(DATA ROWS)
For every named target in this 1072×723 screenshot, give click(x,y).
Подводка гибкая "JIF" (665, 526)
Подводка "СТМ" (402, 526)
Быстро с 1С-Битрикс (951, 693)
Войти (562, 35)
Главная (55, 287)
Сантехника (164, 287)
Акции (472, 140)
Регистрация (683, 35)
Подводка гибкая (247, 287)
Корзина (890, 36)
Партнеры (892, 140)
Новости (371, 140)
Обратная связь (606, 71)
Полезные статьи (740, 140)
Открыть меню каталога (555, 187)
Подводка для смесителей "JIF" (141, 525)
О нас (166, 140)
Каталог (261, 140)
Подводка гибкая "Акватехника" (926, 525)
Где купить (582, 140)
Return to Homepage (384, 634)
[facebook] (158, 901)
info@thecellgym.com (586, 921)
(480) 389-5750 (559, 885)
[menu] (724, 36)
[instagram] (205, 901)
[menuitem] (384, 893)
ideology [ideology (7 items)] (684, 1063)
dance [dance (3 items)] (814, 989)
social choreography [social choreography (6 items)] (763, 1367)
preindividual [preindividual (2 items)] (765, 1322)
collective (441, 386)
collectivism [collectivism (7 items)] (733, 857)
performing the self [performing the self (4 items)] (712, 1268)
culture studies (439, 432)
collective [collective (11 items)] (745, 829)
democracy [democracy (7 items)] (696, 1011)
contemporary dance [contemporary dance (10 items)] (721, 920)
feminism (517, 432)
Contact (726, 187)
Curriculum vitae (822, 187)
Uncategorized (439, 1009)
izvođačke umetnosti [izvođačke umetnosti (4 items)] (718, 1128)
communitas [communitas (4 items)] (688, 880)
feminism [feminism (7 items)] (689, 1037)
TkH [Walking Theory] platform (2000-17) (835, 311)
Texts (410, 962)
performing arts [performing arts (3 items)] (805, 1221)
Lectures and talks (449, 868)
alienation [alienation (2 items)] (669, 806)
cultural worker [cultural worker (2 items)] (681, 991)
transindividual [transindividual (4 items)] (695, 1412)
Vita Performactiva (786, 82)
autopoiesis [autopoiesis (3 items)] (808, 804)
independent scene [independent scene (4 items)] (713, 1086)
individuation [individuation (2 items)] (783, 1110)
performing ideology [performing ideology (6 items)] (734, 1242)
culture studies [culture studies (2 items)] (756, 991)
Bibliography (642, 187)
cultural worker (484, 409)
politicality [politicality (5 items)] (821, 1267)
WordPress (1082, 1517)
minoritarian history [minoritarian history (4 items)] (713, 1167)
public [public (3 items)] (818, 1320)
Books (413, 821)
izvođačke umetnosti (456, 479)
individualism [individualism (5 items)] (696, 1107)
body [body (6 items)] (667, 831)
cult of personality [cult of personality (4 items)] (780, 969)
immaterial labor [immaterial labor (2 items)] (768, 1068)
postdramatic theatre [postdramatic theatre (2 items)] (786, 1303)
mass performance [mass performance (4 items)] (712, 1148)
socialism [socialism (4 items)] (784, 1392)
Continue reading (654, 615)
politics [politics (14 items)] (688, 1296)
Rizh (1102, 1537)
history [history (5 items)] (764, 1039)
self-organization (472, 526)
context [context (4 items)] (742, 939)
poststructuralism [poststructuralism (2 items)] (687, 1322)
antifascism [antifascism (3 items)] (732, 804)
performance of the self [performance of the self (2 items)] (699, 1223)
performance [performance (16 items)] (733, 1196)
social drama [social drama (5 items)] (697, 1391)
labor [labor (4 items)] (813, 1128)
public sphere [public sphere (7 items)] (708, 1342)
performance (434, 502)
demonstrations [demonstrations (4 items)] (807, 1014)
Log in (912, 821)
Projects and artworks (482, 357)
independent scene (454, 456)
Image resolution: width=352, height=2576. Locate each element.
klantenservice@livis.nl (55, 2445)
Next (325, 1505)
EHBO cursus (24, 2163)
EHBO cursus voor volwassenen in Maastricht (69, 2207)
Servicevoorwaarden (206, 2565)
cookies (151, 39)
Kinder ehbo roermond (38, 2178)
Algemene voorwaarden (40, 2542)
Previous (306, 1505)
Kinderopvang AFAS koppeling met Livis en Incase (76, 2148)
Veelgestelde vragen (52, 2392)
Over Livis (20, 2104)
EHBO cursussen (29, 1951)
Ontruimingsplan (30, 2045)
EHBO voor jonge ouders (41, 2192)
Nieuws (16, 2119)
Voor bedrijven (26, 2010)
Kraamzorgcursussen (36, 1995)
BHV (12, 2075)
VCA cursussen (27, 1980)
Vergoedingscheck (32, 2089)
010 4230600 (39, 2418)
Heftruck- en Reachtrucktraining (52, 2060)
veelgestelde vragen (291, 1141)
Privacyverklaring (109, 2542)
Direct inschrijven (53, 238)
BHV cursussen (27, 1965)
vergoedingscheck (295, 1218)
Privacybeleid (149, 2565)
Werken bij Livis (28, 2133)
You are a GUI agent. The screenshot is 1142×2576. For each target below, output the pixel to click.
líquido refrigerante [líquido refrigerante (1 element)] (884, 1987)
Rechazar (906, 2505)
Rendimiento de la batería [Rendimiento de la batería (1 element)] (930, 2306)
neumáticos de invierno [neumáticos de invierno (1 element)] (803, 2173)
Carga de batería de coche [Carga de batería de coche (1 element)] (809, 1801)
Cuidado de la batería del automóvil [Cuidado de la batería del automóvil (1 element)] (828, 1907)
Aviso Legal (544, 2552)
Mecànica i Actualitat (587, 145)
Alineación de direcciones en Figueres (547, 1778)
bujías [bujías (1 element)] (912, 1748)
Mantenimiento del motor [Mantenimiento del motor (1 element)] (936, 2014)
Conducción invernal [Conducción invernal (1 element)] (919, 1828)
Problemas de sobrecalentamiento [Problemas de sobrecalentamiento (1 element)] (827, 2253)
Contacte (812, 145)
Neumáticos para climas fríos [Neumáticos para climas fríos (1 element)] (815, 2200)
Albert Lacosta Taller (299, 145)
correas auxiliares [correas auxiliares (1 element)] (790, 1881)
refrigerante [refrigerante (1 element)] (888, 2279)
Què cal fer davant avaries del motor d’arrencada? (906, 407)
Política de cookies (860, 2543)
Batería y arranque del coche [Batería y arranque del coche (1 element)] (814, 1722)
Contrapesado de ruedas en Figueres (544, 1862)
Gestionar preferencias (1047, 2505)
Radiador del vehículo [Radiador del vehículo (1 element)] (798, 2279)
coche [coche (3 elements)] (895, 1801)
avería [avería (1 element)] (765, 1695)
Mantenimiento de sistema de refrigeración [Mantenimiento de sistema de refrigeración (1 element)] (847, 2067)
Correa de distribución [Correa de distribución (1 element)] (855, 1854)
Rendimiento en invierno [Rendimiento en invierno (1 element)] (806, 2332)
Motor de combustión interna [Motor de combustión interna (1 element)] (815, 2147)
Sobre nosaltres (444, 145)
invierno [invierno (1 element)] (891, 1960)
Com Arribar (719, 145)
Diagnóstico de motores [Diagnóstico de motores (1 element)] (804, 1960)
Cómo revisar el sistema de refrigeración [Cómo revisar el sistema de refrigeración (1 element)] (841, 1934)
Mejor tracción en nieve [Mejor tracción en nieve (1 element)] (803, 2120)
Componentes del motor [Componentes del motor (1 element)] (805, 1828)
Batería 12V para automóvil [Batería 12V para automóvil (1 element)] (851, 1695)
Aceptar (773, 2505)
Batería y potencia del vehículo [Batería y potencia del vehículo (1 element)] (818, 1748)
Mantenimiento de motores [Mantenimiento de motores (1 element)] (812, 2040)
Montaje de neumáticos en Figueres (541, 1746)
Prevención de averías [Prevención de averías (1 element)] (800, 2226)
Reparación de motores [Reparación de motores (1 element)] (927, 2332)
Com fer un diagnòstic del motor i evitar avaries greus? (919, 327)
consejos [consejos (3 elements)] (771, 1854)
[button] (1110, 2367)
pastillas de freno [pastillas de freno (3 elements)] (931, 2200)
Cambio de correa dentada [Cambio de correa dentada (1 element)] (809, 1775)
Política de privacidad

(WRITTEN TASK) Please rescale the entries from the line with "Cambio de correa dentada [Cambio" through the end of the entries. Write out each of those lines in full with its text unchanged, and multiply every coordinate in the answers by 1.2, rounding to whole numbers with halves rounded up.

(REPLY TO THE TASK)
Cambio de correa dentada [Cambio de correa dentada (1 element)] (971, 2130)
Política de privacidad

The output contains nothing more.